Komentarz synoptyka: 2024-07-04
Po wczorajszym spokojnym i umiarkowanie ciepłym dniu lipcowego lata, bez upałów, gwałtownych nawałnic, wichur, burz, intensywnych opadów deszczu i gradu wyrządzającego znaczne szkody w uprawach oraz w infrastrukturze szeroko rozumianej, powodujących szkody oraz znaczny dyskomfort, dzisiaj spodziewane jest ożywienie w atmosferze. Powoli ustępować będzie antycyklonalna blokada strefowej cyrkulacji atmosfery znad wschodniej części naszego kontynentu i stopniowo wchodzić będziemy w zasięg niżu atlantyckiego. Wzrastać będzie gradient baryczny spowodowany obniżaniem się ciśnienia i wzrost prędkości wiatru stopniowo zmieniającego swój kierunek na południowy i południowo zachodni. Uaktywniać się będą zjawiska konwekcyjne przede wszystkim przelotne opady deszczu, a w godzinach popołudniowych i nocnych spodziewane są burze frontowe nasuwające się do nas znad Niemiec oraz na południowym wschodzie w strefie starego frontu o charakterze chłodnym. Zjawiskom tym towarzyszyć będzie silny i porywisty wiatr, w porywach dochodzący nawet do 70, 90 km/h.
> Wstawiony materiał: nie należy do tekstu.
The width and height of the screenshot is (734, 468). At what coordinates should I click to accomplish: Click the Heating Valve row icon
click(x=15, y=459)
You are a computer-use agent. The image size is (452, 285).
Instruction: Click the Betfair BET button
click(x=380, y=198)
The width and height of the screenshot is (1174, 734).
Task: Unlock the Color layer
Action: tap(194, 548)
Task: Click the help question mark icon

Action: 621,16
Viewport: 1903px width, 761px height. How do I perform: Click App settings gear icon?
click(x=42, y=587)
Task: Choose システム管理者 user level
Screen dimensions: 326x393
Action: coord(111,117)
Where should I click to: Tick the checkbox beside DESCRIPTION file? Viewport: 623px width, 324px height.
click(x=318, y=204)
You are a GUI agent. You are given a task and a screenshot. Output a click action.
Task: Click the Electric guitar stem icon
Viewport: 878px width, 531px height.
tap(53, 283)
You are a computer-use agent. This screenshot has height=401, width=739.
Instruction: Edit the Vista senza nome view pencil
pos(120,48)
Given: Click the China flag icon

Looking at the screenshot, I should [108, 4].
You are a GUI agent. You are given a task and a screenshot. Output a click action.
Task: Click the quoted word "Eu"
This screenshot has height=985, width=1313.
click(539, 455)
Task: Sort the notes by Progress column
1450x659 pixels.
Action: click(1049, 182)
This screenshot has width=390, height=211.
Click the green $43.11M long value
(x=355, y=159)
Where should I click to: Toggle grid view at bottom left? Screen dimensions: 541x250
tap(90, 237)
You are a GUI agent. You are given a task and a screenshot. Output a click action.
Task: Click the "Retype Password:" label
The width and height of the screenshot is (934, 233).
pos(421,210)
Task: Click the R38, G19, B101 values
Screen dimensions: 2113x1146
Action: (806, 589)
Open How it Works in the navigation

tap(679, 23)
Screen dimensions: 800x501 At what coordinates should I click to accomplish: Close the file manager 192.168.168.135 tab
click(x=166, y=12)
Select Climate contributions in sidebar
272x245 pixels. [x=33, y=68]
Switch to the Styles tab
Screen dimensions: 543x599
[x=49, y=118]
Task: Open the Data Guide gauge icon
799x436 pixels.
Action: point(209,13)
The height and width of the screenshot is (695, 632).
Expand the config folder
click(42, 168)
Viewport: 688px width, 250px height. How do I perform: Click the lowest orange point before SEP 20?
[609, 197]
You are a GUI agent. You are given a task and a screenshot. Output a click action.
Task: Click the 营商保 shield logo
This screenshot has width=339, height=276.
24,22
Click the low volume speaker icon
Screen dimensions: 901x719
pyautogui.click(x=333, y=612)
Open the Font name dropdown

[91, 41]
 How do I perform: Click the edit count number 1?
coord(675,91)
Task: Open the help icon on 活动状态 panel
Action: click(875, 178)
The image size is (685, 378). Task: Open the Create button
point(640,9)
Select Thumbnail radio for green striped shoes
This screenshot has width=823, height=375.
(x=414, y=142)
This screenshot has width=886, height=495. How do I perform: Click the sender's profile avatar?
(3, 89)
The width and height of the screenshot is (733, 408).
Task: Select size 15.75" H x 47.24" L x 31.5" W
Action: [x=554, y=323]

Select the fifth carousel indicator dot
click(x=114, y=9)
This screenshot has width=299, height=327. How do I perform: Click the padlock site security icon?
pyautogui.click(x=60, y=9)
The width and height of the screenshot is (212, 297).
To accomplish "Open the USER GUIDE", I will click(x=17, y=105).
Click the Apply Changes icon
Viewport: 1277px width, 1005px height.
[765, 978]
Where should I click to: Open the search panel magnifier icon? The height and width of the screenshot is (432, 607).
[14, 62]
Nareszcie, po stosunkowo długim okresie blokady strefowej poprzez długo utrzymujący się wyż kontynentalny nad Europą wschodnią, jawi się perspektywa na wspomnianą cyrkulację zachodnią i południowo zachodnią. Taką zmianę w rozkładzie ciśnienia w stosunkowo cienkiej warstwie przypowierzchniowej i w swobodnej troposferze sprowadza niż atlantycki, który obecnie z ciśnieniem 990 hPa, już lokuje się w rejonie Szetlandów i Wysp Owczych. W ciągu dzisiejszego dnia zmieni on kierunek swego przemieszczania w stronę północno wschodnią i kierować się będzie nad południowe akweny Morza Norweskiego. W tym samym czasie jego zatoka z okludującymi się frontami obecnie lokuje się nad Jutlandią i zachodnią Europą po Bretanię pod aktywnym prądem strumieniowym. To ona dość szybko przemieszczać się będzie w kierunku wschodnim, wymiatając powietrze polarne o cechach kontynentalnych, a w jej tylnej części nasuwać się będzie powietrze też polarne, ale o cechach morskich. To na styku tych dwóch mas powietrza z powodzeniem rozwijać się będzie konwekcja głęboka ze wspomnianymi burzami i opadami deszczu, a lokalnie niewykluczone są także opady gradu. Pod jej naporem już przemieszcza się strefa opadów frontowych z innym frontem o charakterze chłodnym prowadzącym słabe i umiarkowane opady deszczu, w tym przelotnego.
W dalszej perspektywie, po przesunięciu się wspomnianych frontów atmosferycznych poza naszą wschodnią granicę, na południu kontynentu rozbudowywać się będzie wyż na klinie wyżu azorskiego lokującego się w swoim mateczniku. Umacniając się przestrzennie będzie on przesuwał się nad wschodnią część kontynentu. W tym samym czasie nad Morzem Północnym formować się aktywny niż z zafalowania frontu chłodnego. To pomiędzy tymi dwoma układami barycznymi otworzy się szeroko droga dla gorącego powietrza zaciąganego znad południa kontynentu. W sobotę u nas spodziewany jest wzrost temperatury do 28, 30 stopni, tylko na krańcach północnych jeszcze temperatura na poziomie 25, 27 stopni.
Zatem czeka nas tzw. „huśtawka pogodowa”.